La idea de que la mujer —o la niña— existe para mirarla es el antecedente de la idea de que la mujer —o la niña— está ahí para tomarla. Por eso, señores reporteros, críticos y comentadores en general: cuando sienten que lo que tienen que comentar sobre una mujer deportista o no deportista es lo físicamente atractiva que es, y anteponen esa apreciación a la de los actos, la capacidad y el desempeño de la mujer, están contribuyendo a la cultura de la violación. Sí, ni más ni menos. ¿Les suena histérico, les suena exagerado? No lo es: si todo lo que se puede decir de una mujer —o lo que primero se debe decir acerca de ella— respecta a su atractivo sexual, entonces se está insinuando que la mujer está ahí exclusivamente —o en primer término— para suscitar y complacer el deseo sexual del otro.

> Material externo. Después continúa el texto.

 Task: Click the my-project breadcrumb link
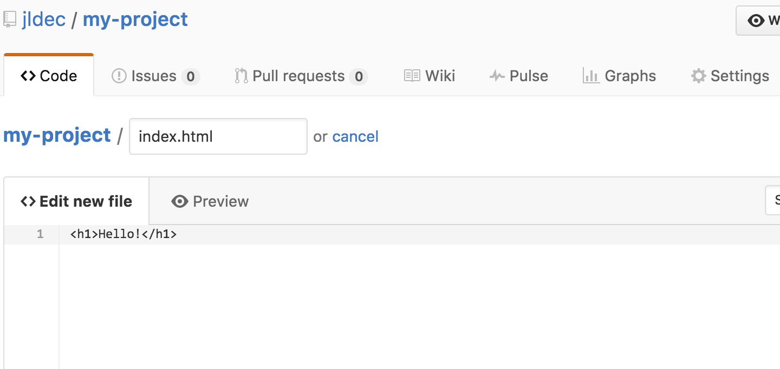pos(57,135)
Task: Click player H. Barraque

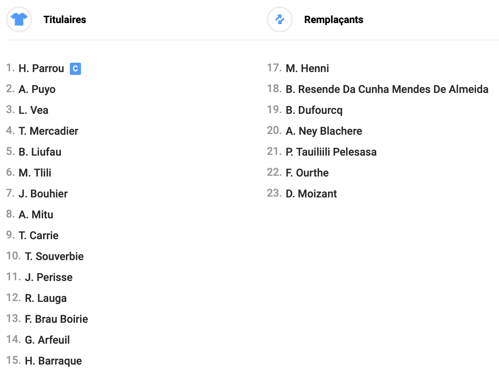Action: pos(53,361)
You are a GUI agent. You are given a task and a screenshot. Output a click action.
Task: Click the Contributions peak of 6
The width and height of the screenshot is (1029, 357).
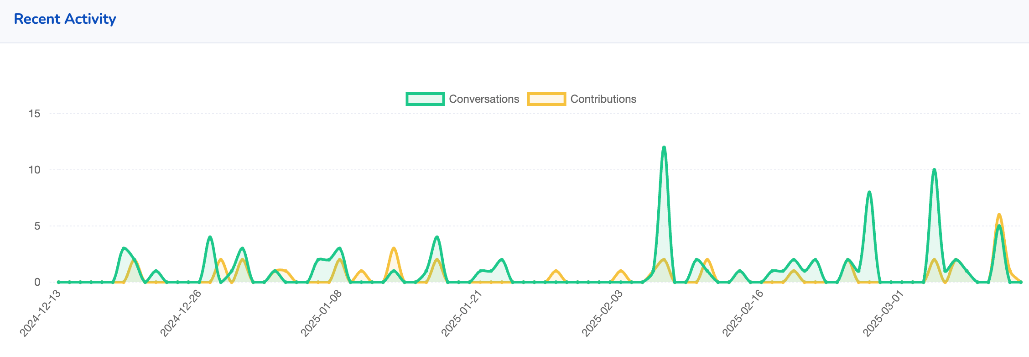(x=999, y=215)
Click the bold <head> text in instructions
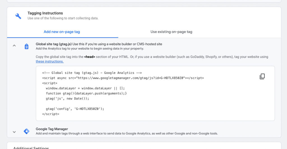This screenshot has width=287, height=149. click(90, 57)
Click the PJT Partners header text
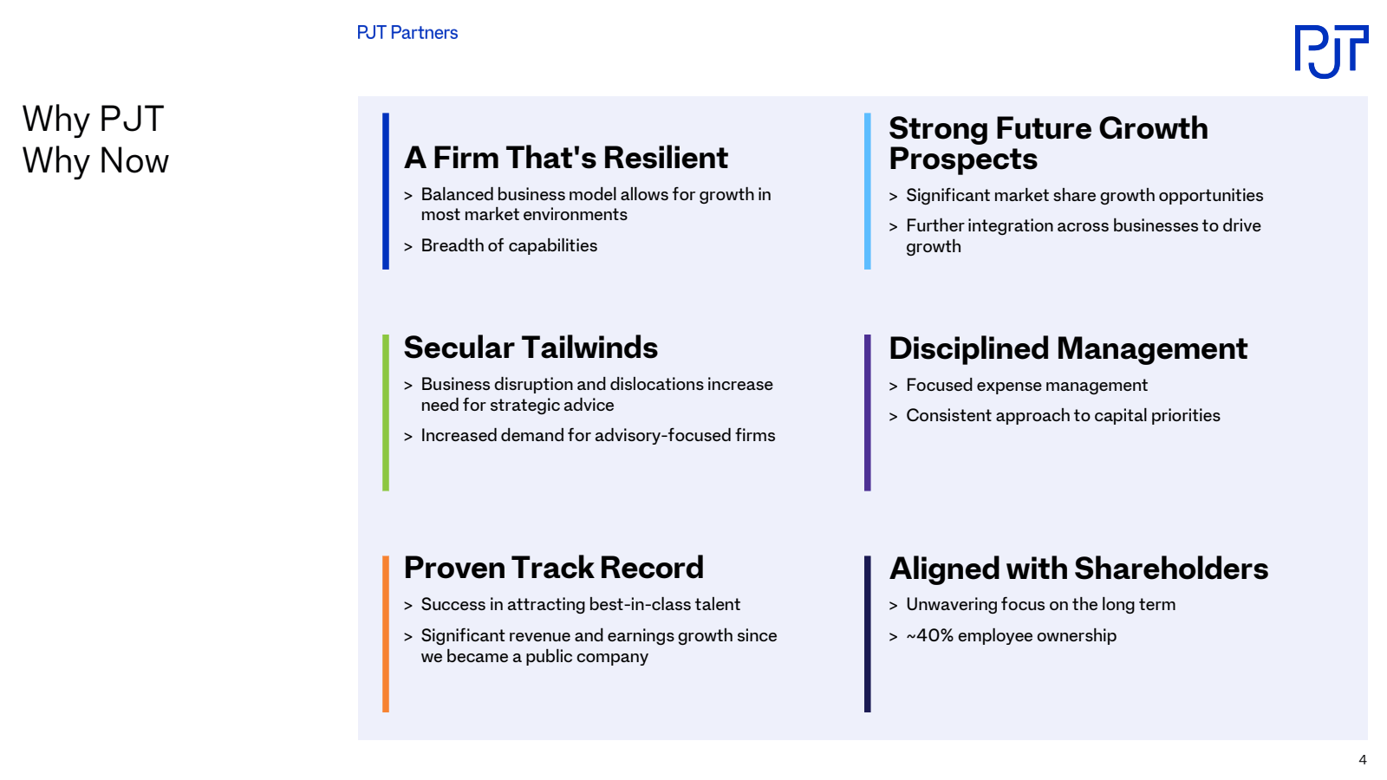The width and height of the screenshot is (1387, 780). [x=407, y=33]
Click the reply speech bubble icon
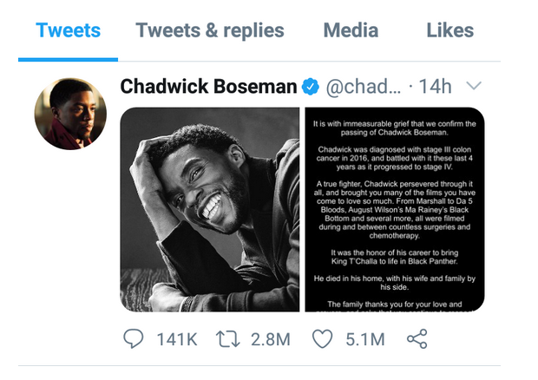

Es fácil entender la ecuación, así que háganse cargo. Y, mujeres, protesten cada vez que sientan que las reducen, aunque con ello parezcan monotemáticas, aunque resulten “menos atractivas”, a ver si un día nos libramos de esa maldita plaga y este maldito cautiverio, en el que, sin embargo, a tantas parece que les gusta permanecer. No es fácil admitirlo, pero en nuestra sociedad machista ser mujer es haber sido violada. Así que anímense a decirlo y a repetirlo. Porque, ya que parece que no vamos a persuadir con nuestra demanda, entonces debemos cansar para que al menos se reduzca el ímpetu de los violadores sutiles y de los explícitos.